Jackson, Dreamworks ink Lovely deal: Dreamworks has won the war for Peter Jackson's next picture, The Lovely Bones. The studio beat out Warner Bros. Pictures, Universal and Sony by committing at least $65 million to the film adaptation of Alice Sebold's novel. Meanwhile, Jackson's dispute with New Line Cinema over profits for the Lord of the Rings trilogy continues. Jackson claims that the studio owes him as much as $100 million; during a panel at Cannes, studio founder Bob Shaye said the director and his wife had already been paid $250 million in profit participation.
More wheeling and dealing: Director Robert Rodriguez will helm the remake of the 1968 sci-fi fantasy Barbarella. Neal Purvis and Robert Wade, who co-wrote Casino Royale and the upcoming Bond 22, will do the script. Michelle Williams, Bryce Dallas Howard and Evan Rachel Wood will take on somewhat more sophisticated characters in Bronte, a biopic about the famous writing trio. And Samuel L. Jackson is in talks to play the villain in The Spirit, a comic-book adaptation that would be Frank Miller's solo directing debut.
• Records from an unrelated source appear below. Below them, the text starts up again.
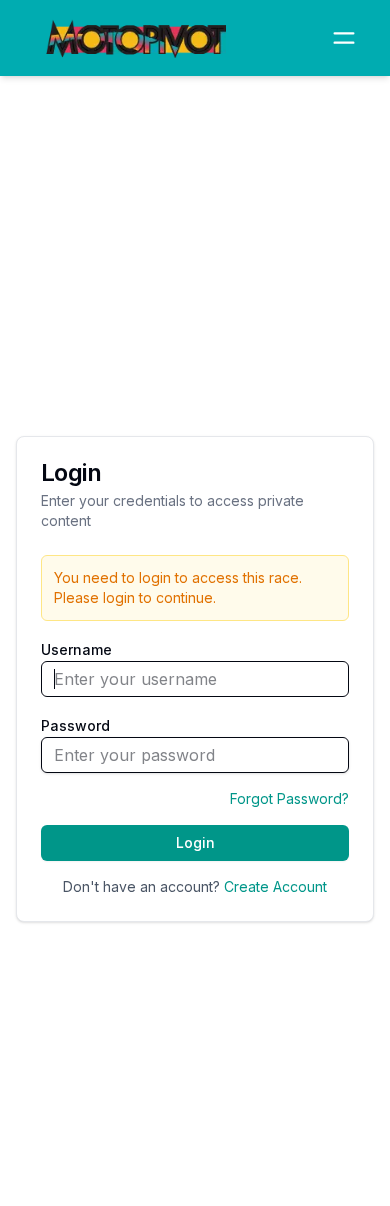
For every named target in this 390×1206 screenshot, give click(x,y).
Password (75, 725)
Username (76, 649)
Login (195, 842)
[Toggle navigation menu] (344, 38)
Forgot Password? (289, 798)
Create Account (275, 886)
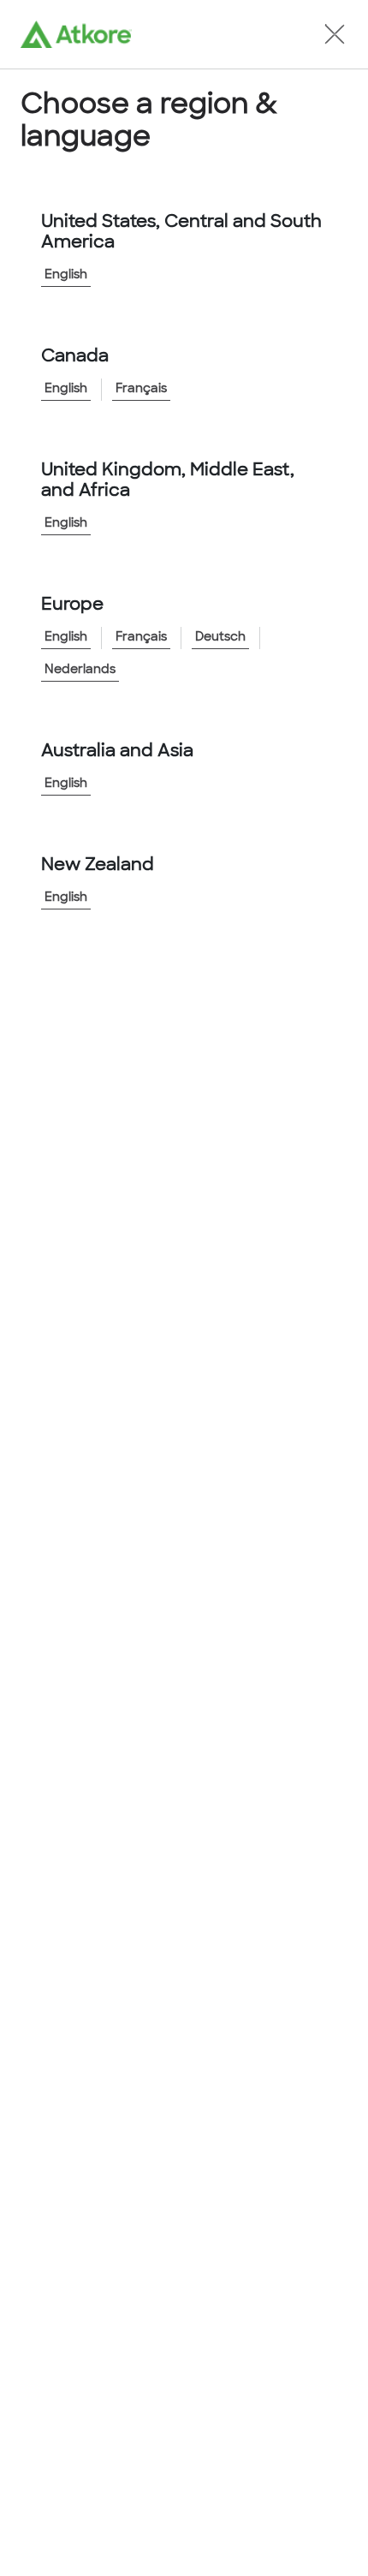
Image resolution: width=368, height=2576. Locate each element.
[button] (334, 34)
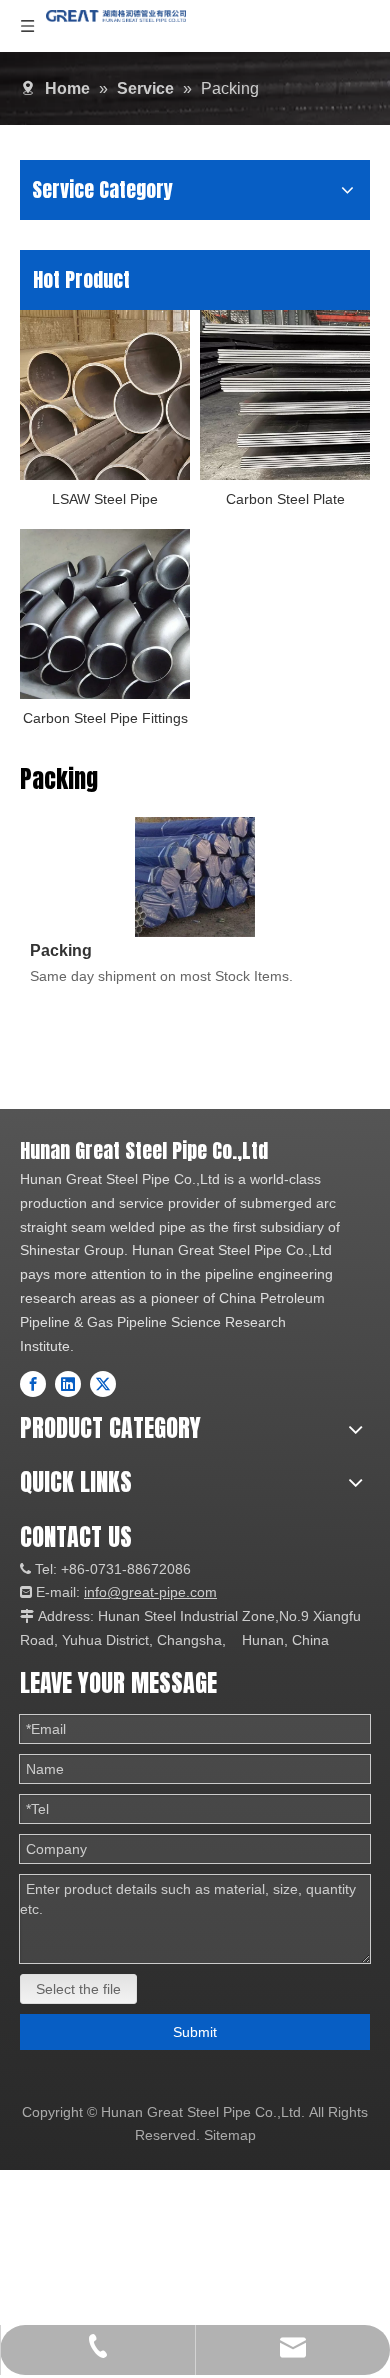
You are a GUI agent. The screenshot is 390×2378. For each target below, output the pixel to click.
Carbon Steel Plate (285, 499)
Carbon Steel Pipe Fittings (105, 718)
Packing (61, 950)
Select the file (78, 1989)
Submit (195, 2032)
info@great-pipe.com (150, 1592)
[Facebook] (33, 1384)
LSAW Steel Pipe (105, 499)
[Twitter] (103, 1384)
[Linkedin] (68, 1384)
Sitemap (230, 2135)
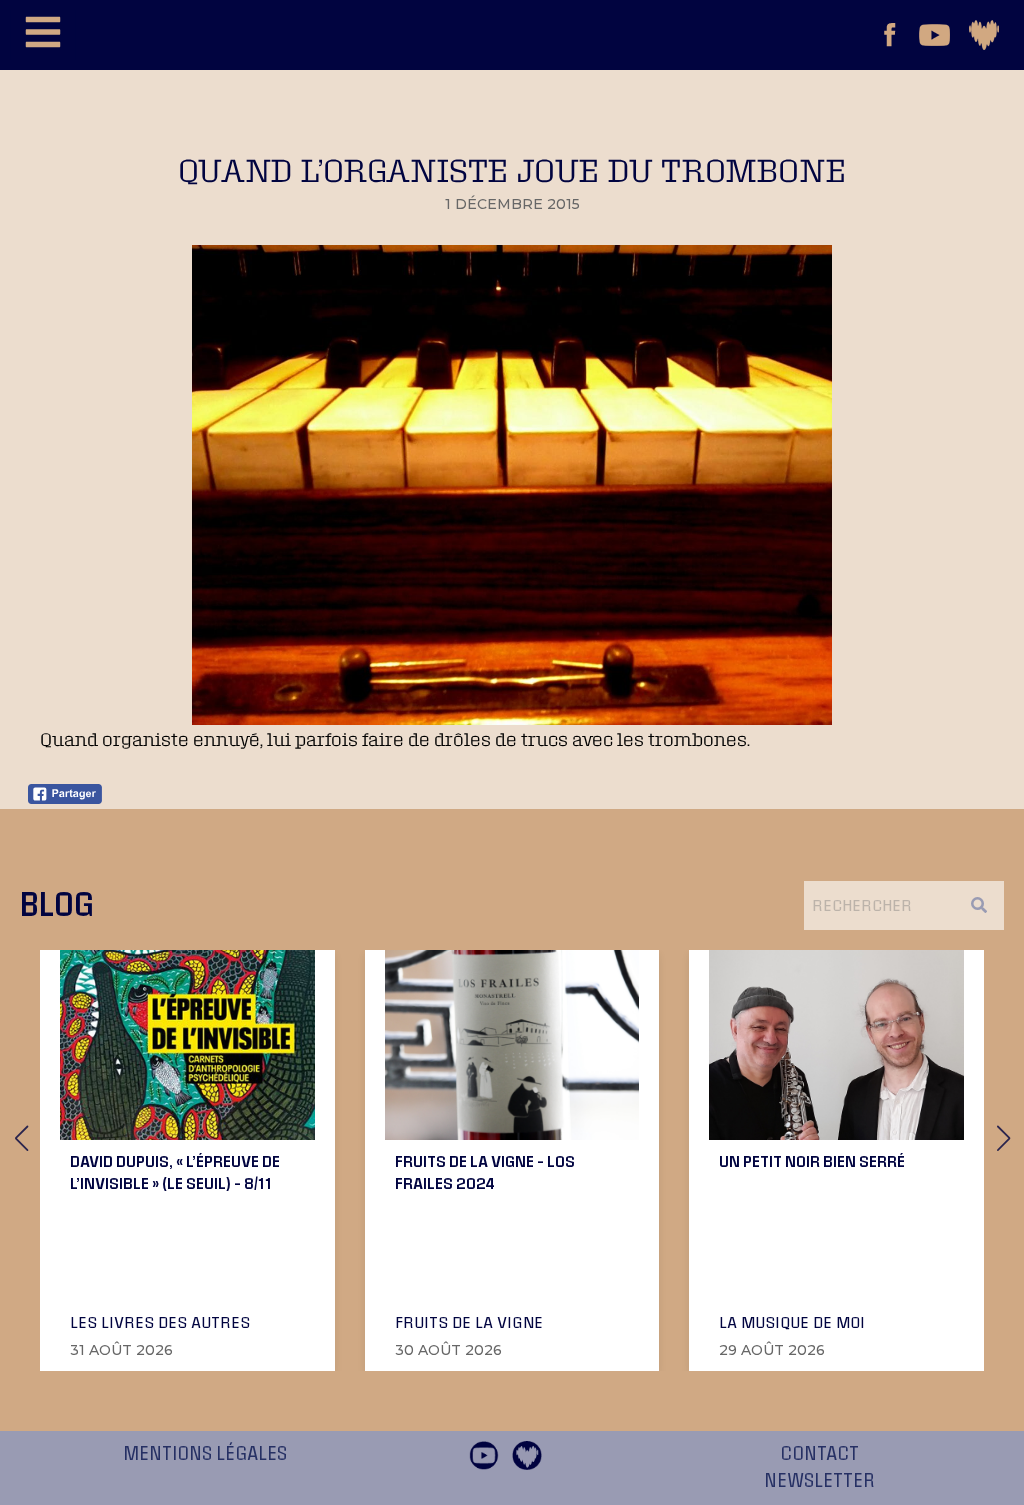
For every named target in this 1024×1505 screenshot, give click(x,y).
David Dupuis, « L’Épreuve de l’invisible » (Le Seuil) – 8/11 (175, 1172)
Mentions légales (205, 1454)
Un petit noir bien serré (812, 1161)
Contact (819, 1454)
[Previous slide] (21, 1138)
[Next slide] (1003, 1138)
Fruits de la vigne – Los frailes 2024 (485, 1172)
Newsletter (819, 1481)
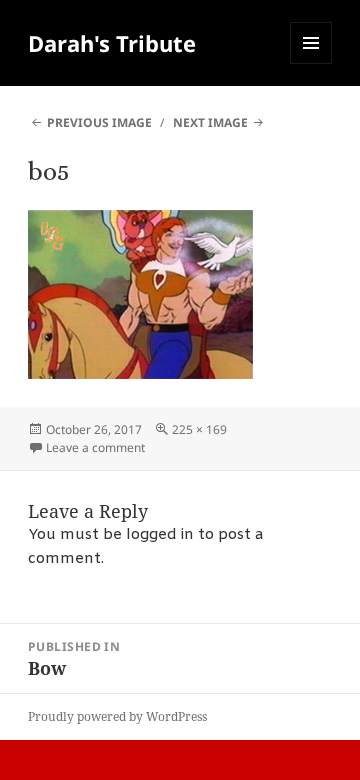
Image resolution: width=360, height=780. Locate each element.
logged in (160, 535)
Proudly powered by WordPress (117, 716)
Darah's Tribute (112, 43)
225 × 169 (199, 429)
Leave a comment (95, 447)
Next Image (210, 122)
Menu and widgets (311, 63)
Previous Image (99, 122)
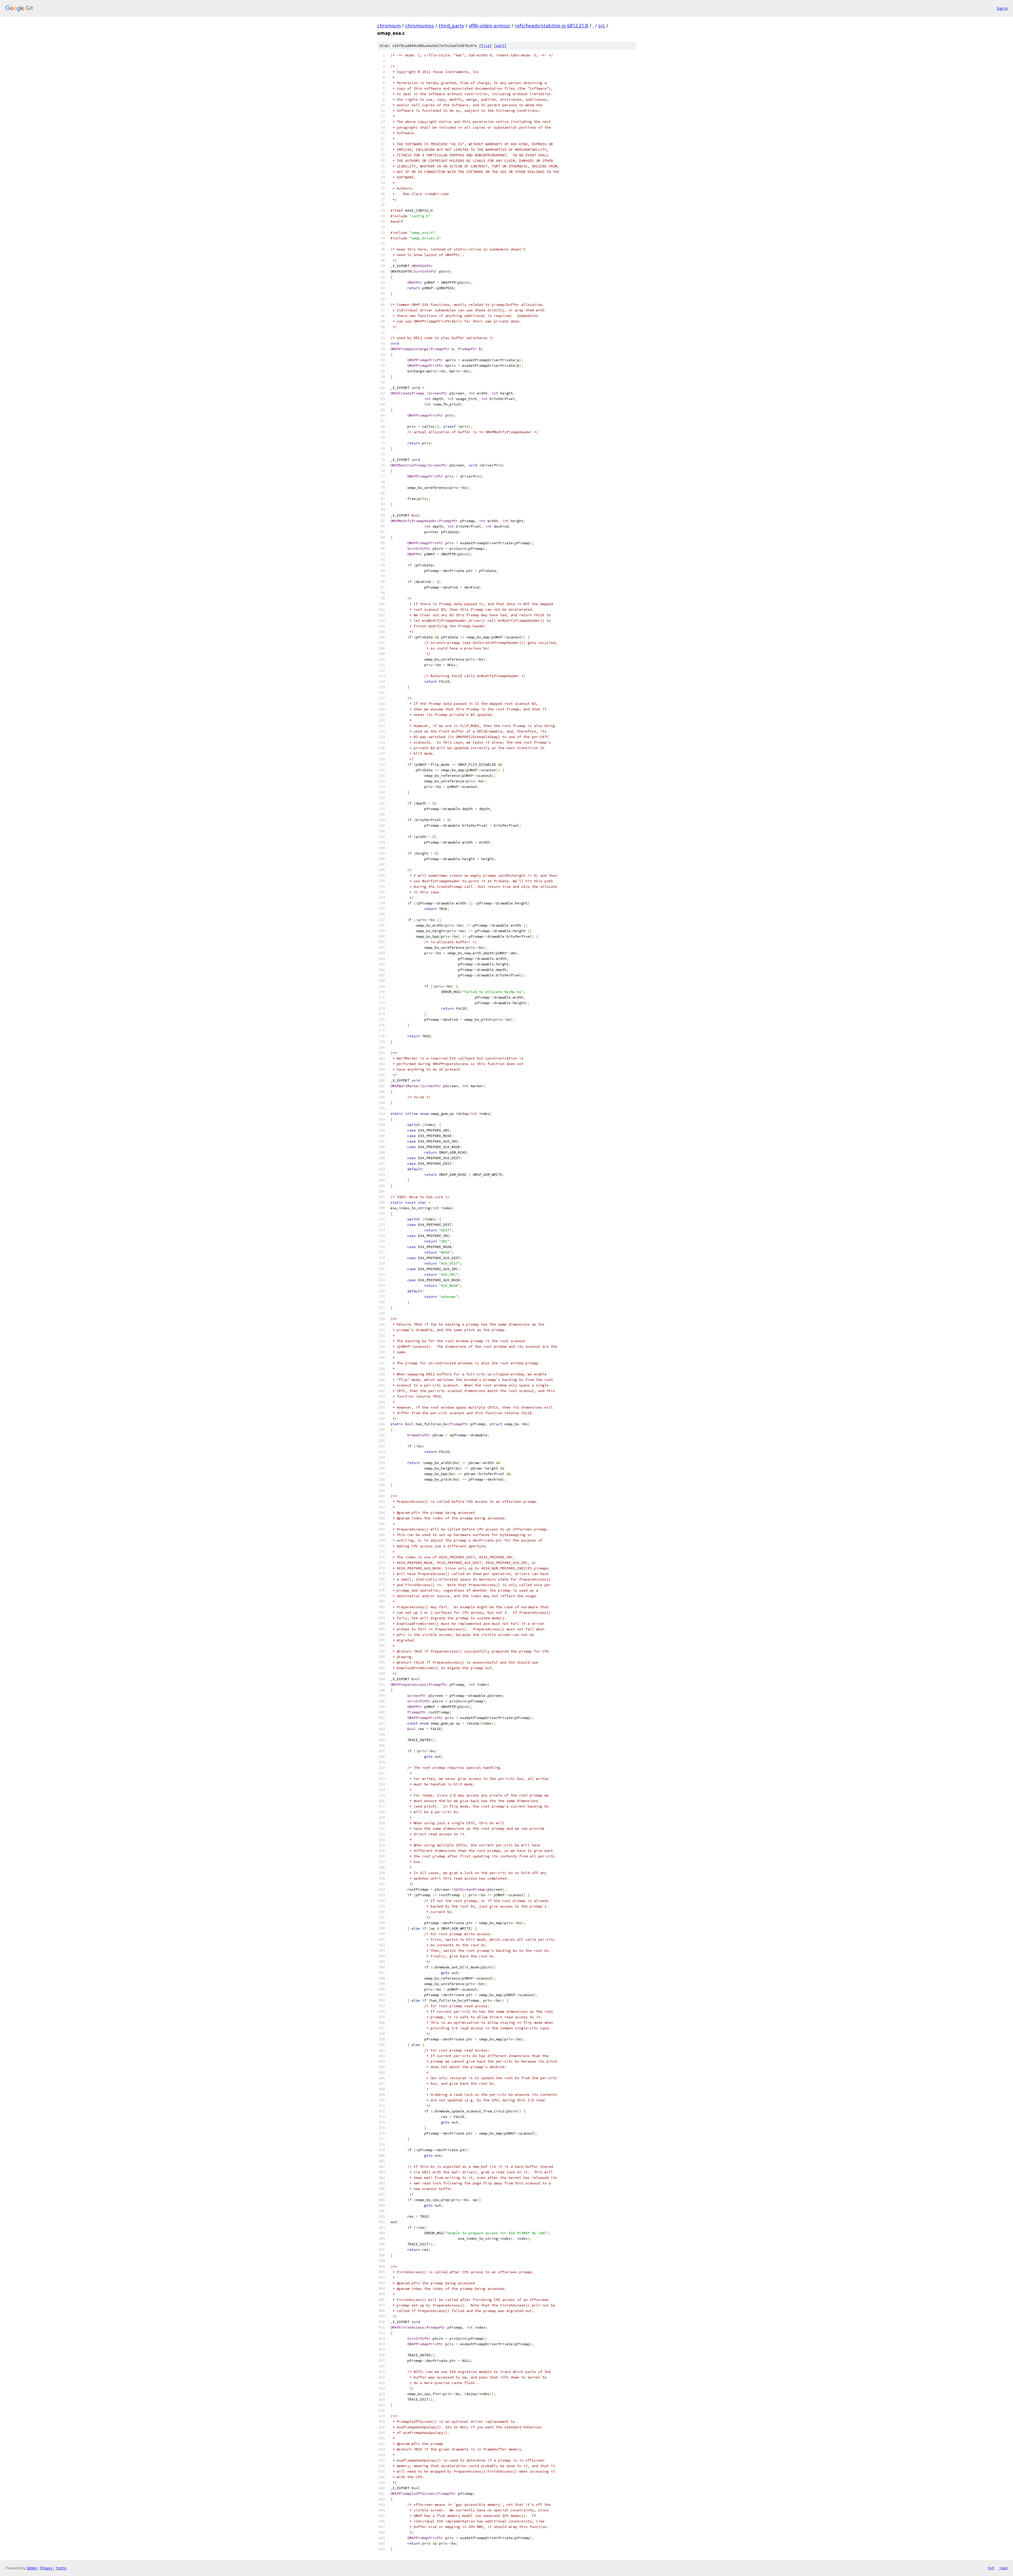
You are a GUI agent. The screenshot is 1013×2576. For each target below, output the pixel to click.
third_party (451, 25)
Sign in (1002, 8)
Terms (60, 2567)
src (601, 25)
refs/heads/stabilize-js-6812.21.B (551, 25)
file (485, 46)
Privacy (46, 2567)
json (1003, 2567)
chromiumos (419, 25)
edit (500, 46)
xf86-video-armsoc (489, 25)
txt (991, 2567)
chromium (389, 25)
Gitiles (32, 2567)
Smoking may be harmful to your movie rating: The Motion Picture Association of America announced it will add smoking to the criteria considered when rating movies. Anti-smoking activists had urged the group to rule that any movie with tobacco content would automatically receive a R; however, MPAA chairman Dan Glickman said the organization would take a more nuanced approach. Fortunately for fans of Humphrey Bogart's film noirs, the move is not retroactive.
Stallone fined for illegally importing drugs: Speaking of substance use, Sylvester Stallone was formally convicted in Australian court of importing human growth hormone into the country without a prescription. Officials had found four dozen vials of the hormone in Stallone's luggage when he entered the country in February. Fortunately for the Rocky star, prosecutors did decide that he was planning to use them for legitimate medical reasons. Stallone was ordered to pay $10,651 in fines and court costs.
In memoriam: Actor Gordon Scott died April 30 of post-op complications from heart surgery. Scott made 24 movies, but is best known for playing Tarzan, opening his movie career with six straight films about the Edgar Rice Burroughs character.